What this task involves:
Rewrite every one of the items below, changing "dropdown" to "drop-down list" wherever it occurs and keeping everything else the same.

Information provided:
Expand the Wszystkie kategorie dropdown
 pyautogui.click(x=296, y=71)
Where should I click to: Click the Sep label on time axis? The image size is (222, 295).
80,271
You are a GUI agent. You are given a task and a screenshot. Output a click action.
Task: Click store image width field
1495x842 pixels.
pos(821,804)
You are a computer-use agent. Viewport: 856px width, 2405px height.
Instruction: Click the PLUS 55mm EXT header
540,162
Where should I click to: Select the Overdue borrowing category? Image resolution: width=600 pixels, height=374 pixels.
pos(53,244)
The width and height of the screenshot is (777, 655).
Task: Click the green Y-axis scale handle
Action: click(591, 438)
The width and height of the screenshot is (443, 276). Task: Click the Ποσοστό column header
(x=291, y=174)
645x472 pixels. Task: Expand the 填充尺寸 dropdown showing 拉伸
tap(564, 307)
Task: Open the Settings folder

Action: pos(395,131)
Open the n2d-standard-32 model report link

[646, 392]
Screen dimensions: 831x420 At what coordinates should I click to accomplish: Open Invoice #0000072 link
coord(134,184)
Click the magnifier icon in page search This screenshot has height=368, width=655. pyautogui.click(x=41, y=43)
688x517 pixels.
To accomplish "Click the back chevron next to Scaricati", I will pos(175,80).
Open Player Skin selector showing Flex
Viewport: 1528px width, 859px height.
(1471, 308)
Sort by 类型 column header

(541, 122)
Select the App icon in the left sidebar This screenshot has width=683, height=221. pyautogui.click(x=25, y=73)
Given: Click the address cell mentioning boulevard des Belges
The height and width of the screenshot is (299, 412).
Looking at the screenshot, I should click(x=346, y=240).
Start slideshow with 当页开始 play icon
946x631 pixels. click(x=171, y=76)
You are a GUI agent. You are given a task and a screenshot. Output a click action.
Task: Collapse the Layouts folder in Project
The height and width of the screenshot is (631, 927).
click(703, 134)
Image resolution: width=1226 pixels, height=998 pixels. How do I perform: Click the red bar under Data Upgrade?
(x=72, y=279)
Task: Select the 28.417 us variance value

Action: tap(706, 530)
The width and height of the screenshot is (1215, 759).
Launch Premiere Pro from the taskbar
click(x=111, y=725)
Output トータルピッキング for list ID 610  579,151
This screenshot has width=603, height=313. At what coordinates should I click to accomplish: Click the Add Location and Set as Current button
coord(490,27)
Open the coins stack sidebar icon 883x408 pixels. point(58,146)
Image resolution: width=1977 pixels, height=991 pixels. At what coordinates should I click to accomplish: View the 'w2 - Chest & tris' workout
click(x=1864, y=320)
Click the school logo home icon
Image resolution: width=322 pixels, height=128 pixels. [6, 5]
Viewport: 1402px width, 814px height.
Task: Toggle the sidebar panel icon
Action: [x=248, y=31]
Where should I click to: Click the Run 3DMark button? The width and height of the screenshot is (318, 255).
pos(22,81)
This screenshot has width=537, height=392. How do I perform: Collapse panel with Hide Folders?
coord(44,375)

Written solution:
Expand the Wszystkie kategorie drop-down list
 pyautogui.click(x=296, y=71)
Where should I click to: Click the Sep label on time axis? The image size is (222, 295).
80,271
You are a GUI agent. You are given a task and a screenshot. Output a click action.
Task: Click store image width field
1495x842 pixels.
pos(821,804)
You are a computer-use agent. Viewport: 856px width, 2405px height.
Instruction: Click the PLUS 55mm EXT header
540,162
Where should I click to: Select the Overdue borrowing category? Image resolution: width=600 pixels, height=374 pixels.
pos(53,244)
The width and height of the screenshot is (777, 655).
Task: Click the green Y-axis scale handle
Action: click(591, 438)
The width and height of the screenshot is (443, 276). Task: Click the Ποσοστό column header
(x=291, y=174)
645x472 pixels. Task: Expand the 填充尺寸 drop-down list showing 拉伸
tap(564, 307)
Task: Open the Settings folder

Action: pos(395,131)
Open the n2d-standard-32 model report link

[646, 392]
Screen dimensions: 831x420 At what coordinates should I click to accomplish: Open Invoice #0000072 link
coord(134,184)
Click the magnifier icon in page search This screenshot has height=368, width=655. pyautogui.click(x=41, y=43)
688x517 pixels.
To accomplish "Click the back chevron next to Scaricati", I will pos(175,80).
Open Player Skin selector showing Flex
Viewport: 1528px width, 859px height.
(1471, 308)
Sort by 类型 column header

(541, 122)
Select the App icon in the left sidebar This screenshot has width=683, height=221. pyautogui.click(x=25, y=73)
Given: Click the address cell mentioning boulevard des Belges
The height and width of the screenshot is (299, 412).
Looking at the screenshot, I should click(x=346, y=240).
Start slideshow with 当页开始 play icon
946x631 pixels. click(x=171, y=76)
You are a GUI agent. You are given a task and a screenshot. Output a click action.
Task: Collapse the Layouts folder in Project
The height and width of the screenshot is (631, 927).
click(703, 134)
Image resolution: width=1226 pixels, height=998 pixels. How do I perform: Click the red bar under Data Upgrade?
(x=72, y=279)
Task: Select the 28.417 us variance value

Action: tap(706, 530)
The width and height of the screenshot is (1215, 759).
Launch Premiere Pro from the taskbar
click(x=111, y=725)
Output トータルピッキング for list ID 610  579,151
This screenshot has width=603, height=313. At what coordinates should I click to accomplish: Click the Add Location and Set as Current button
coord(490,27)
Open the coins stack sidebar icon 883x408 pixels. point(58,146)
Image resolution: width=1977 pixels, height=991 pixels. At what coordinates should I click to accomplish: View the 'w2 - Chest & tris' workout
click(x=1864, y=320)
Click the school logo home icon
Image resolution: width=322 pixels, height=128 pixels. [6, 5]
Viewport: 1402px width, 814px height.
Task: Toggle the sidebar panel icon
Action: [x=248, y=31]
Where should I click to: Click the Run 3DMark button? The width and height of the screenshot is (318, 255).
pos(22,81)
This screenshot has width=537, height=392. How do I perform: Collapse panel with Hide Folders?
coord(44,375)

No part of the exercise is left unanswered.